What Makes Bird Vision So Cool
They use their right and left eyes differently. Some may sleep on the wing. They may even be able to see the earth's magnetic field. Welcome to the amazing world of bird vision.
Several other lekking bird species choose their display sites with great care. The satin bowerbird of Australia selects sunny spots, but some birds-of-paradise in New Guinea and manakins in South America actually create their own sunny spot on the forest floor by pruning adjacent trees. It was once thought that this "gardening" was to minimize the risk of predation, but as our understanding of avian vision improved, it became clear that the birds were manipulating the background color to maximize the visual contrast of their plumage and the overall effectiveness of their sexual displays.
I was thrilled by the sight of male cocks-of-the-rock and their brilliant color in the sun, but I wondered whether a female would see them as I did. In fact, females see them even more brilliantly.
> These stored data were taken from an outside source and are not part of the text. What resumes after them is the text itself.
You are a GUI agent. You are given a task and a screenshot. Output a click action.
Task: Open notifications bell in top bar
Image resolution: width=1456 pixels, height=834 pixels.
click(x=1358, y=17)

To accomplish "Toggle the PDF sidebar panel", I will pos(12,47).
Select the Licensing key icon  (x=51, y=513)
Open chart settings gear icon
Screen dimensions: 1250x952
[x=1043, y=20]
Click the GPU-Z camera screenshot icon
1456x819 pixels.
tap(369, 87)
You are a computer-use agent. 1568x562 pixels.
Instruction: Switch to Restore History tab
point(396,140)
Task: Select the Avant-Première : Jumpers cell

Humans have three types of photoreceptors, or cones, in the retina, defined by the color of the light they absorb: red, green, and blue. These are directly equivalent to the three color "channels" on a television or video camera, which in combination produce what we consider to be the full spectrum of color. Compared with many mammals, humans and primates have relatively good color vision, because most others--including dogs--have only two cone types, which must be like having only two color channels on a television. However good we (arrogantly) think our color vision is, compared with that of birds it is rather poor, because they have four single-cone types: red, green, blue, and ultraviolet (UV). Not only do birds have more types of cones, they have more of them. What's more, birds' cone cells contain a colored oil droplet, which may allow them to distinguish even more colors.
It is now known that many birds, probably most, have some degree of UV vision, which they use to find both food and partners. The berries that some feed on have a UV bloom, and European kestrels can track their vole prey from the UV reflecting off the voles' urine trails. The plumage (or parts of it) in hummingbirds, European starlings, American goldfinches, and blue grosbeaks reflects UV light, often more markedly in males than females. In certain species, like the blue grosbeak, the degree of UV reflectance may also reflect male quality, though females don't currently use this aspect of plumage to discriminate between potential partners.
the fact that birds use their right and left eyes for different tasks is one of the most extraordinary ornithological discoveries of recent times. As in humans, a bird's brain is divided into two hemispheres, right and left. Because of the way the nerves are arranged, the left half of the brain processes information from the right side of the body, and vice versa.
This bias in the role of each eye is difficult for us to imagine, but it may occur in all birds, albeit in different ways. Domestic fowl chicks, for example, use their left eye to approach their parent. Male black-winged stilts are more likely to direct courtship displays toward females seen with their left eye than with their right. When peregrine falcons are hunting they home in on their prey in a wide arc rather than in a straight line, and mainly use their right eye. New Caledonian crows, famous for their construction of tools--fashioning hooks from palm-like leaves--show a strong individual bias toward making tools from either the right or left side of leaves. Similarly, when actually using these tools to hook prey out of crevices, they show an individual preference for their left or right side, but no bias exists toward left or right in the population as a whole.
Given how widespread sidedness is, it is natural to assume that it has a function. And indeed it has. Intriguingly, the more biased the sidedness (at both the individual and species level), the more proficient those individuals are at particular tasks. It has long been known that parrots consistently prefer to use one foot to grasp food or other objects. The more biased parrots are toward using one particular foot (and it doesn't matter whether it is the left or the right), the better they are at solving tricky problems--like how to obtain a food reward dangling from the end of a string. The same thing is true of fowl chicks--those with strong sidedness are much better at foraging (discriminating between food grains and gravel) and keeping an eye open for predators in the sky.
Sleeping with one eye open is something we now know birds share with some marine mammals (which need to return to the surface to breathe), but certainly not with us. It is not even true of all birds, and so far it is known that songbirds, ducks, falcons, and gulls can sleep with one eye open. A complete survey has yet to be undertaken.
A bird sleeping with its right eye open is resting the right hemisphere of its brain, and there are two circumstances in which the ability to sleep with an eye open is incredibly useful. The first is when there is a predator about. Ducks, chickens, and gulls often sleep on the ground and are vulnerable to predators like foxes, so it pays to keep an eye open. A study of mallard ducks showed that individuals sleeping in the center of a group spent much less time with an eye open than those on the edge, and that ducks on the edge of the group were more likely to open the eye facing outward from the group in the direction from which a predator might approach.